Gavin Esler (2021)
An analysis of the state in which the UK finds itself, with some policy prescriptions as to how to address the issues without breaking-up the state.
If only the UK were a properly federal state! Many other countries have similar tensions, but have proper constitutional structures in place to balance them (and to adjust those structures over time). The UK, by contrast, relies on the “good chap” theory of governance by which role-holders’ actions are supposedly limited by their reverence for the norms and conventions of office. If people gain power who don’t respect these limits, there are no checks and balances to prevent their misbehaviour. The “unwritten constitution” seems like it should be flexible and able to juggle competing interests, but turns out to be rigid in the hands of those determined to force a chosen outcome.

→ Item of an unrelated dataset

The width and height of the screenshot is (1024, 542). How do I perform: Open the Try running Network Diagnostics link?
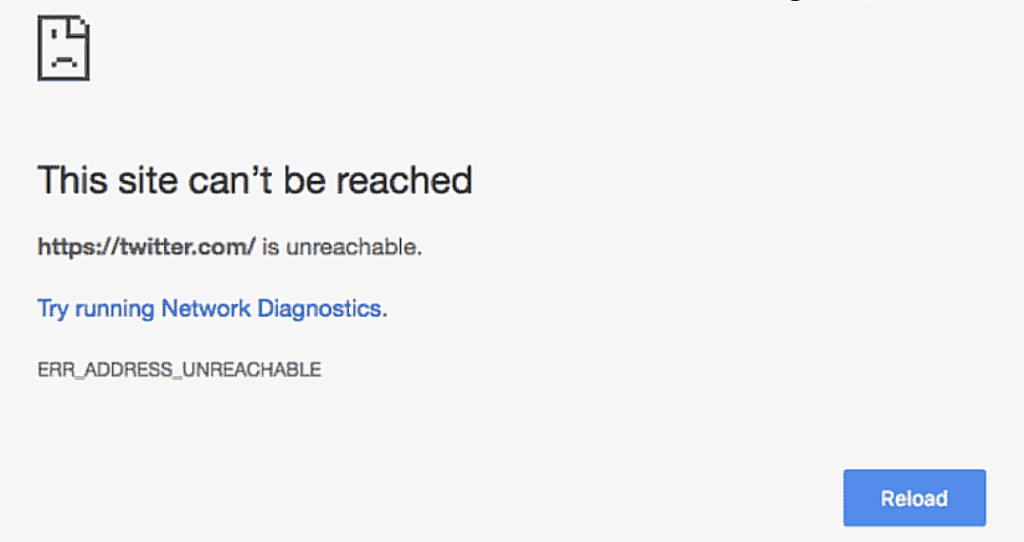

Esler correctly identifies “the vow” as emblematic of the problems. This was a public undertaking, given by the leaders of all main all-UK political parties before the last Scottish independence referendum, to move towards greater devolution if independence was rejected (which it was). But the vow was jettisoned in the light of the changing circumstances that led to the EU referendum, leaving Scotland bound to the UK and not to the EU: exactly the situation that the independence vote sought to avoid.
Esler is a Unionist, and sees a constitutional convention and federalisation as the way to save the Union. It’s an opinion many have shared, but that many no longer do. His prescriptions strike me as logical, sensible – and unachievable given the history, politics, and individuals in play at the moment. And perhaps not even desirable given those constraints.
Finished Monday 16 August, 2021.
(Originally published on Goodreads.)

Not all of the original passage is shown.